▽
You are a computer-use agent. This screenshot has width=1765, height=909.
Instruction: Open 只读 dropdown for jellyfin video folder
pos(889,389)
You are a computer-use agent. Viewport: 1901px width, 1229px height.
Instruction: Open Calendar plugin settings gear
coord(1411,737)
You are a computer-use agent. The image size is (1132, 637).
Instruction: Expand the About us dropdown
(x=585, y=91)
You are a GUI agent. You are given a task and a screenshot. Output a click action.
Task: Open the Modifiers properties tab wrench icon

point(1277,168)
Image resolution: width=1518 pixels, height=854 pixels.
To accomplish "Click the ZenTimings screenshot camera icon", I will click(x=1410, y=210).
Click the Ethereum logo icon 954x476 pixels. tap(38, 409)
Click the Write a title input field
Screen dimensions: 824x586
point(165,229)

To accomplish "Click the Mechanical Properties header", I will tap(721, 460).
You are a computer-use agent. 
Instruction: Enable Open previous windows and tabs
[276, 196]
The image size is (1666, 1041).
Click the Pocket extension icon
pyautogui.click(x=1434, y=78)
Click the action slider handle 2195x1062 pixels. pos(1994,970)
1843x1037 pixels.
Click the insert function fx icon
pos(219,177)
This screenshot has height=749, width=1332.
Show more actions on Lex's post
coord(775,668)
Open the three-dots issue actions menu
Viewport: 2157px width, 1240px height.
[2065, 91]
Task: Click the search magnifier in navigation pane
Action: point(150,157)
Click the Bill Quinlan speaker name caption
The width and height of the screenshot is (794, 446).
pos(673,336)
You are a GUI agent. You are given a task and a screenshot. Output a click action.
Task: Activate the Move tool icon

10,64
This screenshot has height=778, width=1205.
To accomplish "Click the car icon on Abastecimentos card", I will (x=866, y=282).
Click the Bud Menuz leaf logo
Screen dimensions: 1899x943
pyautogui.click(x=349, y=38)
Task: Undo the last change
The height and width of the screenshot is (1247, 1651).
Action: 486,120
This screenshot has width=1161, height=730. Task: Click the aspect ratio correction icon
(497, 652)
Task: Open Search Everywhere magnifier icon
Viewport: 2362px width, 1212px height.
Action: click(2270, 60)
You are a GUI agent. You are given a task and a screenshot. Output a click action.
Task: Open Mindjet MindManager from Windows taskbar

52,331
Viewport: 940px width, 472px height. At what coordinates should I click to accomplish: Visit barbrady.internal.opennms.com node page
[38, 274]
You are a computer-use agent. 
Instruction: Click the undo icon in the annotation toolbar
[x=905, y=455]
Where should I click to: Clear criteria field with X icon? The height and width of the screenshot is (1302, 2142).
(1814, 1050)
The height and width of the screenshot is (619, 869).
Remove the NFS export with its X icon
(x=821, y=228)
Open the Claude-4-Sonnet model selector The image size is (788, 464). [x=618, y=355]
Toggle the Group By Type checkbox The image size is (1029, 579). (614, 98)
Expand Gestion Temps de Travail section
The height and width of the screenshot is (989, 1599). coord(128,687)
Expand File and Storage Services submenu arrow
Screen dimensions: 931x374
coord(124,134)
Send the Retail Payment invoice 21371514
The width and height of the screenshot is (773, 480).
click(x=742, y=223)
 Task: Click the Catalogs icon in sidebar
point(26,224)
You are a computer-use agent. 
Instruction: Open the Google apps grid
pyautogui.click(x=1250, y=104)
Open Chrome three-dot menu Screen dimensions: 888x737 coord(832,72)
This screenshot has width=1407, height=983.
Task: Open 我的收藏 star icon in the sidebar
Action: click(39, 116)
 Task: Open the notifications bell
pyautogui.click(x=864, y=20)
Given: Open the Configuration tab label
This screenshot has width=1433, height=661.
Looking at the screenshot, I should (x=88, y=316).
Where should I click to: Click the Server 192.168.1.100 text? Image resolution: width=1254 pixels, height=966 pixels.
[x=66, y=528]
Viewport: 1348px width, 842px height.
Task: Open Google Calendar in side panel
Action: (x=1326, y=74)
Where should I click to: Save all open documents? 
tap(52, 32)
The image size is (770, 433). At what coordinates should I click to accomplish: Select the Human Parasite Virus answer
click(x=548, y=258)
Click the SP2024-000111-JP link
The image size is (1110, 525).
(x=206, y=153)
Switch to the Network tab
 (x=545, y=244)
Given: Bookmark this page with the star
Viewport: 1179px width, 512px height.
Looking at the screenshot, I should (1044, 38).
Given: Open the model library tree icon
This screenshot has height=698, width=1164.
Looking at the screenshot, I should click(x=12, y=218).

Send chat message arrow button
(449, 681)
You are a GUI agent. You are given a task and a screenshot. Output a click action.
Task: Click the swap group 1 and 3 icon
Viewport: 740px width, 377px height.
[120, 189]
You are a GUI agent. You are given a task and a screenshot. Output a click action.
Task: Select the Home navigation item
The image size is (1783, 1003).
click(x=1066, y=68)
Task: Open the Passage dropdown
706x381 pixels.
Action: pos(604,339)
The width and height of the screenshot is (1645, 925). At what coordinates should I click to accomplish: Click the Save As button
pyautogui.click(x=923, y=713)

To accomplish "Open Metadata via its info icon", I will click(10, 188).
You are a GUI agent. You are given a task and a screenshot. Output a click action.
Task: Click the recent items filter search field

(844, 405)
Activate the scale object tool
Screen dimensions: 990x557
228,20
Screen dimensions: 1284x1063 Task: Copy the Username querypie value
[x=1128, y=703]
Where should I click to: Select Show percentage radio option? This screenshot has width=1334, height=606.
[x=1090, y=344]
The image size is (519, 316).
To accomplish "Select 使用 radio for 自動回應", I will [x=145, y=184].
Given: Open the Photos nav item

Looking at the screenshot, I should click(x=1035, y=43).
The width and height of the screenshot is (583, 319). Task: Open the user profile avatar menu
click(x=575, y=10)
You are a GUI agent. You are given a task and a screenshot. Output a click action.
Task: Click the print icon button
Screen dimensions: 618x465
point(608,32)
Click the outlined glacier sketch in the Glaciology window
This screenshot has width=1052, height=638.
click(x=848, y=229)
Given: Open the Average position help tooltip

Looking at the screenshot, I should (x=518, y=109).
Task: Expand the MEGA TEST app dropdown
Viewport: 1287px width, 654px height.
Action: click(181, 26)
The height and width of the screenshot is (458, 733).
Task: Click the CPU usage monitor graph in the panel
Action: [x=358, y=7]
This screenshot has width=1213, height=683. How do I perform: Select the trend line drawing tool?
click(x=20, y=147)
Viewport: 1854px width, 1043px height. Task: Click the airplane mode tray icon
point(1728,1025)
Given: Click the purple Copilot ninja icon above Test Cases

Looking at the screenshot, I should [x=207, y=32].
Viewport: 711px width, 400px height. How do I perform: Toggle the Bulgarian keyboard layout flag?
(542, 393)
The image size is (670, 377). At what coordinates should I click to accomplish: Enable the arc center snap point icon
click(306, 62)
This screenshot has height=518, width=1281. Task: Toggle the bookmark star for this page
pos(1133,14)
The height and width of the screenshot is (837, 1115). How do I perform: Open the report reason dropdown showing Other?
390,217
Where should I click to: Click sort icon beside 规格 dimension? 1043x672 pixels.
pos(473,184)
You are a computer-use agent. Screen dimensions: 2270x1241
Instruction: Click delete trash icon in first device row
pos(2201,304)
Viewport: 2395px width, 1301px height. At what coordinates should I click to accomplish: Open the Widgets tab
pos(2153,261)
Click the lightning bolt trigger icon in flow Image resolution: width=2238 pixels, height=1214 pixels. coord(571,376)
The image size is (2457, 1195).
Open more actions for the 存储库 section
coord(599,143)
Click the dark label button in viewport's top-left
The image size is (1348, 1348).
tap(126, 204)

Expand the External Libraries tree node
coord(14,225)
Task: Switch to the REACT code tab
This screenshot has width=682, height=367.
△
**TASK**
Among the lines of the preceding data, which ones hold the word "computer"? List them.

**RESULT**
You are a computer-use agent. This screenshot has width=1765, height=909.
You are a computer-use agent. Viewport: 1901px width, 1229px height.
You are a computer-use agent. The image size is (1132, 637).
You are a computer-use agent. 
You are a computer-use agent. 
You are a computer-use agent. 
You are a computer-use agent. Screen dimensions: 2270x1241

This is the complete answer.